How dare he? He didn't get to act like I was being petty or childish when he was literally a pathological liar and psychopath cosplaying as his twin brother.
"You knew. This whole time, you knew that you weren't Austin. You lied to me, played with my heartstrings knowing how vulnerable I was to the idea of you being him." I nearly whispered, too emotionally conflicted to hold steady in my tone.
I stared at Kendall expectantly but he stayed quiet. Observing me introspectively, as a chilling wave of air wafted across the room. It nearly caused me to shiver.
"Was this your plan all along? Seduce the virgin girl whose uncle is a billionaire, then buy out their company? Why Kendall? What was the reason for toying with my emotions. Did it make you happy. Or did it turn you on?" I asked bitterly, which caused his full lips to twitch into a contorted frown.
"Just tell me this. Is Kendall even your real name...?" I uttered sourly under my breath.
"Sasha, look I'm—"
"Just save it. What you did is unforgivable. Do you understand that?! I fucking hate you." I nearly screamed, then paused when I realized the gravity of my words.
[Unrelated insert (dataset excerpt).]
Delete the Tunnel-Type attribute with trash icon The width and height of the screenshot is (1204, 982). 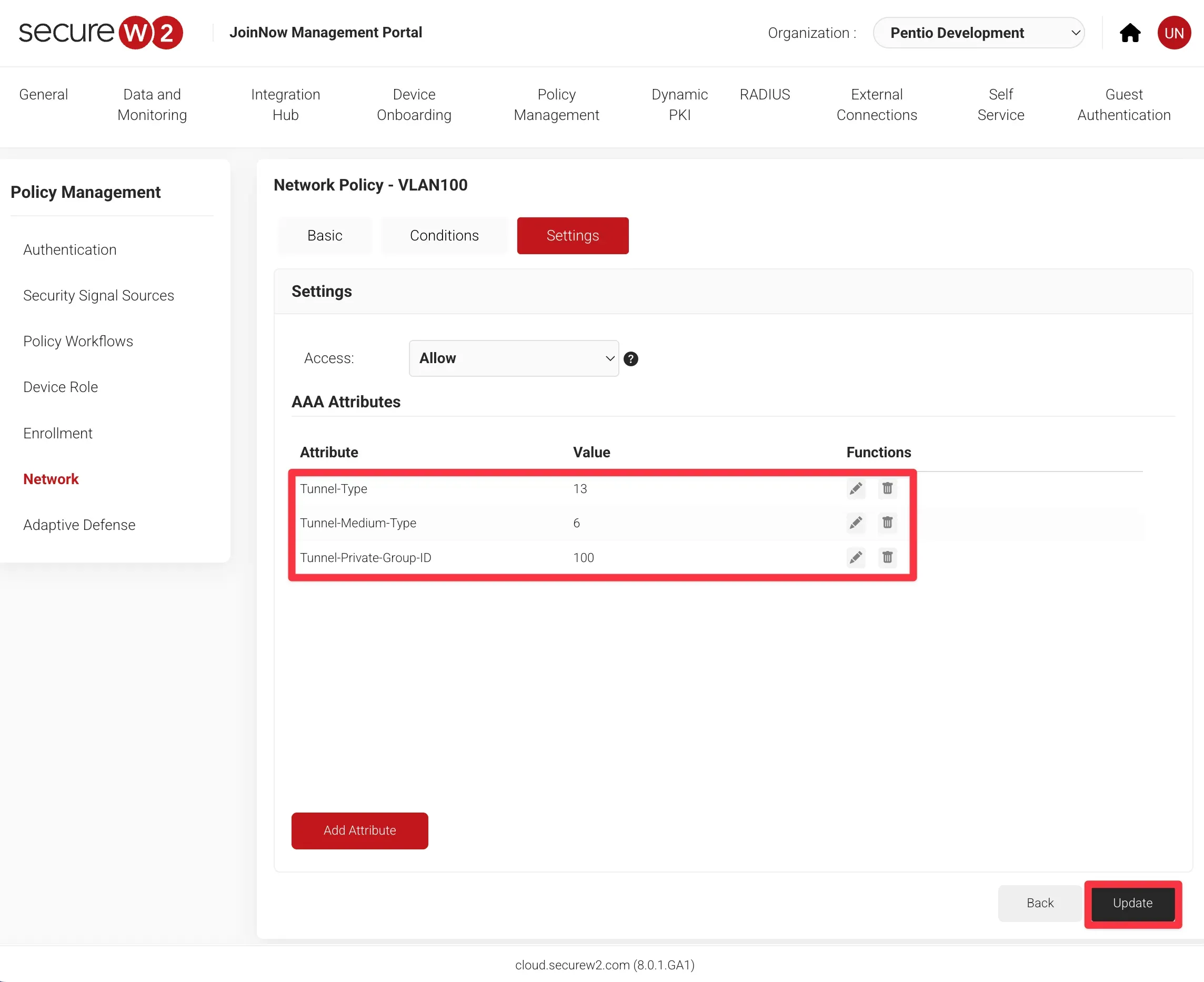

When another pressing question arose, I continued my interrogation. "Was that him? Was that Austin that morning that I was in your kitchen?" I eagerly asked, wanting to know the truth.
I think I deserved at least that much in this moment.
"Yes." He said with a tone so light, I wasn't sure if he was pitying me altogether or finding the whole debacle amusing.
"But, why? Why did you do it? Better yet, did Austin know?" My voice cracked, as I mentioned his name. I wouldn't be able to bear it, if the answer was yes.
"No, he didn't. It was all me." He echoed, though his tone was lifeless as he watched me zip up the last of my suitcases. I nodded my head, my mind fixed on leaving a space I once considered to be the safest place in the world.
"I guess this should go without saying, but we're done. I never want to see you again." The vitriol in my tone left no room for discussion as I grabbed my items and abandoned the room. I eventually allowed my withheld tears to escape once I was sure he was out of sight.